As crianças aprendem bem cedo na escola as técnicas de comportamento durante um terremoto. Tudo é calculado.
A presença dessa força na vida dos japoneses foi perfeitamente comprovada quando descobrimos que nossa intérprete, japonesa, dormia, por muitos anos, com uma mochila, água e biscoitos na cabeceira da cama, prevendo terremotos. Depois cansou, ela confessou. Ninguém é de ferro, nem mesmo os japoneses. Aí cessam as diferenças. Somos todos humanos.

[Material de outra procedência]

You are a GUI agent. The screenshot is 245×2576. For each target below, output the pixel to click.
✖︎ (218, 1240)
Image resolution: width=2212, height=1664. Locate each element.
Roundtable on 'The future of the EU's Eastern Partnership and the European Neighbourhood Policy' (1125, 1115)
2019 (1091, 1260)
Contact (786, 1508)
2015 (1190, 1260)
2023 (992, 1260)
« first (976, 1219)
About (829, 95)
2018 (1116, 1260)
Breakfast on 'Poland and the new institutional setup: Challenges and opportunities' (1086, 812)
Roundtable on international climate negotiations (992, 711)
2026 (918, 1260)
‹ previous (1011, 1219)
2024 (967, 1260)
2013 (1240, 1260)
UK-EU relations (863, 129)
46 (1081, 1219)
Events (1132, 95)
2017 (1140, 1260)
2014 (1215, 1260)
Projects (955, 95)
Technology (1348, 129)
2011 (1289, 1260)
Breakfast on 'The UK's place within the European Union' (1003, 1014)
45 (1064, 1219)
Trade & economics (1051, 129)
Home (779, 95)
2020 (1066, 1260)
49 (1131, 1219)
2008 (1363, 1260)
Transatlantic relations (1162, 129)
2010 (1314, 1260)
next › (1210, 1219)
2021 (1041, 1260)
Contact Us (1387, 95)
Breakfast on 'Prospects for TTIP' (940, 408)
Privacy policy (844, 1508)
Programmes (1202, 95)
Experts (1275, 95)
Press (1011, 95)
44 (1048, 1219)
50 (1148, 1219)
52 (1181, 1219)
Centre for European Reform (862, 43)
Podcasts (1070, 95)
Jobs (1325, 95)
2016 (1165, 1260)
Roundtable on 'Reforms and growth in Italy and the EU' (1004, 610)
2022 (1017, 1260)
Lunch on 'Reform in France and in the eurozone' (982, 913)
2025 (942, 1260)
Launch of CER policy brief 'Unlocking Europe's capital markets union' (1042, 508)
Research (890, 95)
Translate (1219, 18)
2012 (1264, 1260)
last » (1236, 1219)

quarta-feira, 2 de maio de 2007

Viagem Interior


Primeiro você vai até Goiânia, depois de Goiânia a Jataí, de Jataí a Serranópolis, de Serranópolis até... até ver a quantidade da fina terra vermelha que suas narinas aspiraram e descobrir que tudo em volta está coberto por uma boa camada dessa terra.
Você percebe então que está bem longe de tudo, mas não sente falta de nada. A gruta de onde saem bandos de araras gritando no fim da tarde, a refeição, servida quase no escuro, só com uma luz fraquinha de lamparina, depois de um dia exaustivo de muita estrada e muito trabalho. O gosto da comida, tomate e alface colhido na horta ali bem perto da porta da cozinha, almôndegas conservadas na gordura e não na inexistente geladeira, arroz bem refogado e feijão novo, também colhido no quintal de casa. Quintal que emenda com a plantação a perder de vista, a casa não tem muro ou cerca, cercada apenas pelo próprio isolamento. Qualquer pessoa que chegasse naquele lugar tão remoto, mesmo sem aviso – avisar como? - ganharia um prato como uma pessoa da família, e se sentiria muito bem acolhida naquela casa sem portão ou estrada na porta, sem luz e quase nenhum vestígio da civilização urbana. A cena, passadas quase três décadas, ficou no passado e na memória. Mas já era distante mesmo naquela época, uma distância que não é medida por quilômetros nem horas. Pensando bem, o tempo marcado no relógio que levei para chegar lá foi muito pouco, considerando o longo caminho que separa o universo do interior e o da cidade. Em questão de poucas horas, muda o ar, o tempo e a relação com o tempo, e só assim você percebe que bicho estranho é o habitante da cidade grande.